I glance at the coastline. Short, stunted trees dot the cliffs, thinned out by the cold wind that even here, south of the mountains, begins to sting my cheeks. I think of Kol, somewhere on the other side of those mountains, and my head swims again. This time I cannot blame the movement of the boat or the light reflecting on the sea.

This time I can blame only my nerves.

Where are you at this moment? I wonder. Are you out in the meadow—the meadow that inspired the design on my tunic? Will you recognize your meadow when you see these clothes?

In front of me in the canoe sits my sister Seeri. Like me, she wears ornate clothes, and her hair is carefully styled, but on her, these things look less out of place. From her clothes to her hair to her easy smile, Seeri is so effortlessly charming. So different from me. But then, she’s not the oldest girl. She didn’t have to take on as much responsibility when our mother died.

But I don’t begrudge Seeri her lack of responsibility or envy her charm. I’m happy for her, just as I know she’s happy for me.
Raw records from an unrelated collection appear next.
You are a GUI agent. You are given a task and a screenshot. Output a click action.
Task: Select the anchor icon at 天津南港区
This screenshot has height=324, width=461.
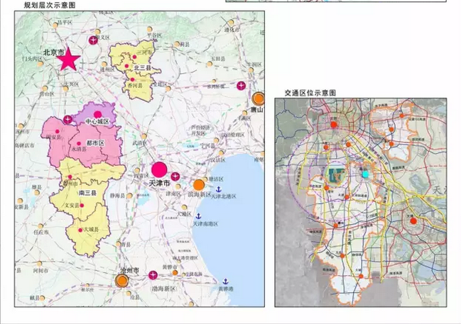coord(200,216)
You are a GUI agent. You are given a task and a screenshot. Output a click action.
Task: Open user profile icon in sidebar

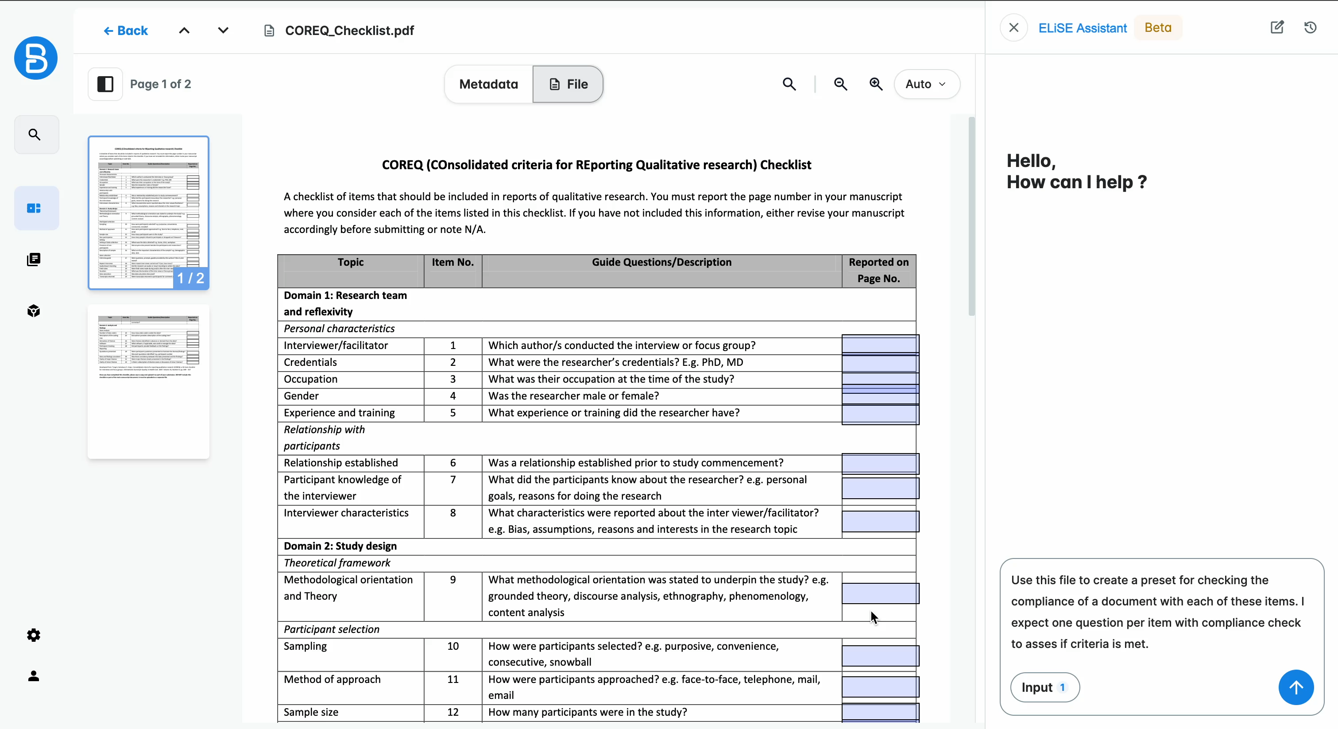click(x=34, y=675)
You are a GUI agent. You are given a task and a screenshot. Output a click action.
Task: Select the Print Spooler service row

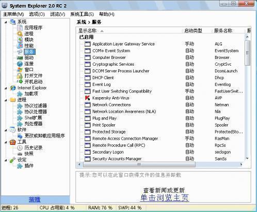(162, 125)
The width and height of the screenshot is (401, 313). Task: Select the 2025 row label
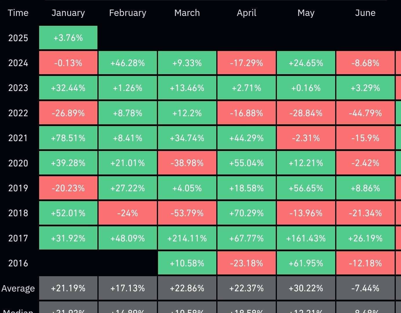point(18,38)
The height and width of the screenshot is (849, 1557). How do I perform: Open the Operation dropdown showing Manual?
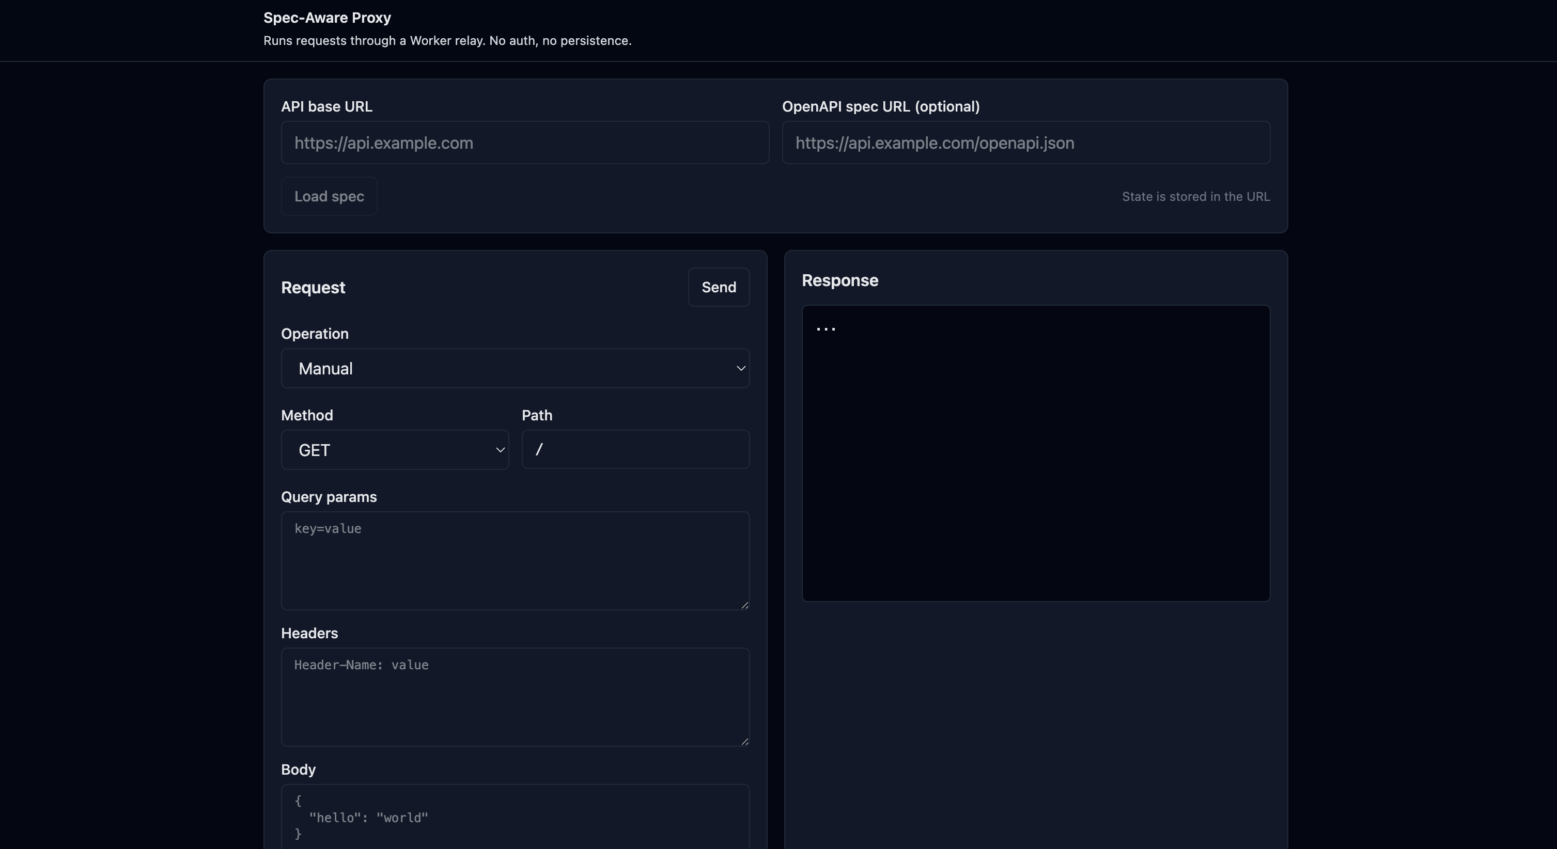(515, 368)
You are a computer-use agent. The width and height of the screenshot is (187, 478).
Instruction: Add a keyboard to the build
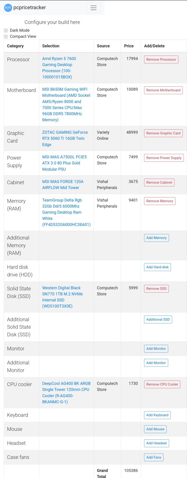[x=157, y=415]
This visit to the Manu camp will change both our lives.

This trip is so different from the first I made to Kol’s camp, when I wore my simple hunting parka, the parka that had once belonged to my mother. When my brother, my sister, and I each paddled, sharing the work in one canoe. For this trip, with its more formal purpose, rowers have been employed—two to paddle this boat, and two to paddle the other. The second boat carries my brother Chev, High Elder of our clan, and my twelve-year-old sister, Lees. Her clothes are plain—this trip is not for her—but at least she is coming along. Chev had planned at first to leave her home, but she had pleaded and cried and pleaded some more, until he’d given in.

“How can you keep me away when my sisters are becoming betrothed?” she’d whined, and he’d acquiesced. He’d admitted that this visit was important enough for all of us to attend.

True enough, but I suspect Lees has another motive. By coming along on this trip, she will get to see the boy she hopes one day will be her own betrothed—Kol’s youngest brother, Roon.

The spray from the waves grows colder as we press farther and farther north, and I look back over my shoulder at the boat that carries Chev and Lees, a few oar strokes behind. Chev’s head is down, leaning into the wind, but Lees’s eyes are raised, fixed on the ice-capped mountains that rise ahead of us, her lips curled into a smile, oblivious to the knife within the wind.

Or perhaps welcoming it, as it signals that we are drawing closer to our destination.

I wish I could welcome it, too. I wish I could welcome the cold and the wind, and all the other small signs that announce that I will soon see the Manu. A part of me does welcome it. Of course I’m anxious to see Kol’s clan—to see Kol’s family—but I am not anxious to be seen. I know that one glance at me will reveal my intentions, and I shrink at the thought of my private hopes displayed so publicly.